Trotz der breiten Bedeutung des Geschehens der Globalisierung ist allerdings
allein schon die Begrifflichkeit kontrovers diskutiert, vor weniger die
Auswirkungen dieser Transformationsprozesse. Eine Kontroverse der
Betrachtungsweisen, die sich im Buch durchaus niederschlägt und einer
differenzierten Bearbeitung zugeführt wird.
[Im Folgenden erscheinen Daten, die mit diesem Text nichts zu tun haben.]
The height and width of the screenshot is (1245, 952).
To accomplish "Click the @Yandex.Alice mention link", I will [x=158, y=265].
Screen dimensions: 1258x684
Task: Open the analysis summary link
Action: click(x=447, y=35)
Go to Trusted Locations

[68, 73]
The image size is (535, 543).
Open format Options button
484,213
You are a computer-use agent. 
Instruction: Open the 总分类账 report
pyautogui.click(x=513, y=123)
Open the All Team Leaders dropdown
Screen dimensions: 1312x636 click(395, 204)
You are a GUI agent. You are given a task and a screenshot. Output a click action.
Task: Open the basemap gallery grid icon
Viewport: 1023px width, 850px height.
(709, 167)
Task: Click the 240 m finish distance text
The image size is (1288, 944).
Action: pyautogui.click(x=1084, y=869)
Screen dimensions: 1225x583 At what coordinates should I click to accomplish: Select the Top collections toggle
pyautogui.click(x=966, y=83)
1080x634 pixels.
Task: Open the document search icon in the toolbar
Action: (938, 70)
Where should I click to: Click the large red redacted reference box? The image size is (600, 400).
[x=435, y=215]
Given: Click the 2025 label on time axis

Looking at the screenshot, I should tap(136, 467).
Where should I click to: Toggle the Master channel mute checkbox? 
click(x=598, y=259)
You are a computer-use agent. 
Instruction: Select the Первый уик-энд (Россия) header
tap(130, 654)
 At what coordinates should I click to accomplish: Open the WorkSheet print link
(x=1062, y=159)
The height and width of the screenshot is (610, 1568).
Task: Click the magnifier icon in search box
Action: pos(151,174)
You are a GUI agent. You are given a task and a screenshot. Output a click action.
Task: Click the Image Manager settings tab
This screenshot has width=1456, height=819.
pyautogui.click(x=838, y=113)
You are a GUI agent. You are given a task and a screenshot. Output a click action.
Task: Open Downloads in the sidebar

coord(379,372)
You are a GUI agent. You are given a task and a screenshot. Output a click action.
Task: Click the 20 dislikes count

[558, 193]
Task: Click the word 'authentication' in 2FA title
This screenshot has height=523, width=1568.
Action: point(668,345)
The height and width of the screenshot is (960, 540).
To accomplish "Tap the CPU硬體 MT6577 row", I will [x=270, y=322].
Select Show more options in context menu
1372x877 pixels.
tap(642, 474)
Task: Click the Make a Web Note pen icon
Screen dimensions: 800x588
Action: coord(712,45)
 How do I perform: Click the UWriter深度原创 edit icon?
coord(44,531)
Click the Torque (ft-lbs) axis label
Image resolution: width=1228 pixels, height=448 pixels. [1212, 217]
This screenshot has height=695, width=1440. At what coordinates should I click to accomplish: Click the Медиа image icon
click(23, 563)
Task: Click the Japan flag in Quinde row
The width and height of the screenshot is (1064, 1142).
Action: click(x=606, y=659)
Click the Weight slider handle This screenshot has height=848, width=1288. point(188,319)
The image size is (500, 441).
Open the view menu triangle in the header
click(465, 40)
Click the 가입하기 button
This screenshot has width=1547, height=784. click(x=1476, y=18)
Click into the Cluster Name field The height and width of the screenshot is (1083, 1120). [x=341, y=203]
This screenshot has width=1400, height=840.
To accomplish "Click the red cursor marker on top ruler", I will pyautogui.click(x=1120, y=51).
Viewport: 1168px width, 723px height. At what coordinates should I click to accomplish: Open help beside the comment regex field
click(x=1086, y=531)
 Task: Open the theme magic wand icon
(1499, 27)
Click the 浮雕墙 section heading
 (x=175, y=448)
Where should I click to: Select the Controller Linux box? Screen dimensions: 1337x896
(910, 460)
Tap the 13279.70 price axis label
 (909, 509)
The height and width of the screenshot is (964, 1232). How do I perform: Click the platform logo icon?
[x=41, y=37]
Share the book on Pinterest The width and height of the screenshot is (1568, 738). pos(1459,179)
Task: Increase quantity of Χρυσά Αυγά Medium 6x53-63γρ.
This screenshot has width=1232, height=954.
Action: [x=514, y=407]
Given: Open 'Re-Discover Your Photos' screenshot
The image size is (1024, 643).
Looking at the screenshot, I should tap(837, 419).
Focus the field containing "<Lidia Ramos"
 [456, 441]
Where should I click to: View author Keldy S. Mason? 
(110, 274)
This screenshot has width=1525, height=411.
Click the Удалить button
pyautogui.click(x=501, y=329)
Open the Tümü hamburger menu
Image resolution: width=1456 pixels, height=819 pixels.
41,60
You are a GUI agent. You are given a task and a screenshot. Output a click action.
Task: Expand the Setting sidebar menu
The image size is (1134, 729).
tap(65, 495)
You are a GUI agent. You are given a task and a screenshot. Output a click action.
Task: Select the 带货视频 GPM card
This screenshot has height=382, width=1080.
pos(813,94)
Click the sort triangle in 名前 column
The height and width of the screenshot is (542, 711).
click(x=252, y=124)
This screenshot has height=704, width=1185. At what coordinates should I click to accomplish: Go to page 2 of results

Aus vielerlei Richtungen nähern sich die Autoren dem Begriff und stellen
zunächst die Phänomene von Globalisierung im ökonomischen, politischen,
rechtlichen, sozialen, technischen und vielen andern Blickrichtungen her dar,
bevor ein ebenfalls grundlegender Blick auf die Globalisierungsforschung im
Rahmen der Kultur- und Sozialwissenschaften geworfen wird. Hier sei im
Besonderen auf die Darstellung Friedrich Balkes in Bezug auf die Relevanz in
Medien- und Kulturwissenschaft hingewiesen. In kaum einer anderen Disziplin wird
deutlich, wie sehr sich mittlerweile Gegenstand der Forschung und Voraussetzung
miteinander durchdringen. Gerade in Bezug auf Medien und Kultur ergibt sich eine
starke Beförderung des "Globalisierungsschubs" einerseits und durch
die zunehmende kulturelle und mediale, weltweite Vernetzung ebenso weitgehende
Impulse für die Kultur- und Medienlandschaft selbst.
Den Hauptteil des Buches bilden die "Kernthemen der
Globalisierungsdiskussion". In diesem Teil wird die anfangs erwähnte
Uneinheitlichkeit der Betrachtungsweisen fundiert und klar aufgezeigt, die
Standpunkte nachvollziehbar formuliert und aus allgemeiner, ökonomischer,
politischer, sozialer, religiöser und technologischer Sichtweise akzentuiert
dargestellt. Wieweit sich unter anderem religiös-fundamentalistische
Strömungen jeglicher Coleur auch aus einem drohendem Identitätsverlust
speisen, wieweit sich die potentiell zunehmende Tendenz der Urbanisierung und
der damit einhergehenden Landflucht mitsamt aller schwierigen Folgen für das
Gemeinschaftsgefüge als Folge zunehmender Globalisierung verstehen lassen, ist
nur eine der vielfach lohnenswerten Betrachtungen im Buch.
Ebenfalls aufgenommen wird, in eher knapper Form, der Bereich der
Globalisierungskritik mit, unter anderem, einem Schwerpunkt in der Frage,
wieweit ein öffentlicher (reglementierenden und kontrollierendem) Diskurs
seine kritische Funktion noch erfüllen kann, wenn die Instanzen der
wirtschaftlichen und rechtlichen Regulierungen kaum mehr als in der Gemeinschaft
der jeweiligen Staatsbürger verwurzelt gekennzeichnet werden können. Ein
interessanter Teil des Buches gerade auf dem aktuellen Hintergrund stärker
werdender nationaler Diskussionen angesichts der Finanzkrise in der
europäischen Gemeinschaft.
Fazit
Ein anspruchsvolles, auch in Stil und Form wissenschaftliches Buch, dessen
Erarbeitung sich zumindest in Teilen hochgradig lohnt, um Argumente,
Erscheinungsformen, aber auch Prognosen der Globalisierung näher zu erfassen.
Eine Erarbeitung, die allerdings hohe Konzentration und Zeit erfordert. Das Buch
bietet dann aber einen hervorragenden Ausgangspunkt für weitergehende und
vertiefende Forschung zu den einzelnen Themen. Jedes Kapitel ist mit
entsprechend ausführlichen Literaturverweisen ausgestattet. Kein Buch für
"zwischendurch", aber eine fundierte Darlegung des aktuellen Standes
der kontroversen Diskussion um die Globalisierung.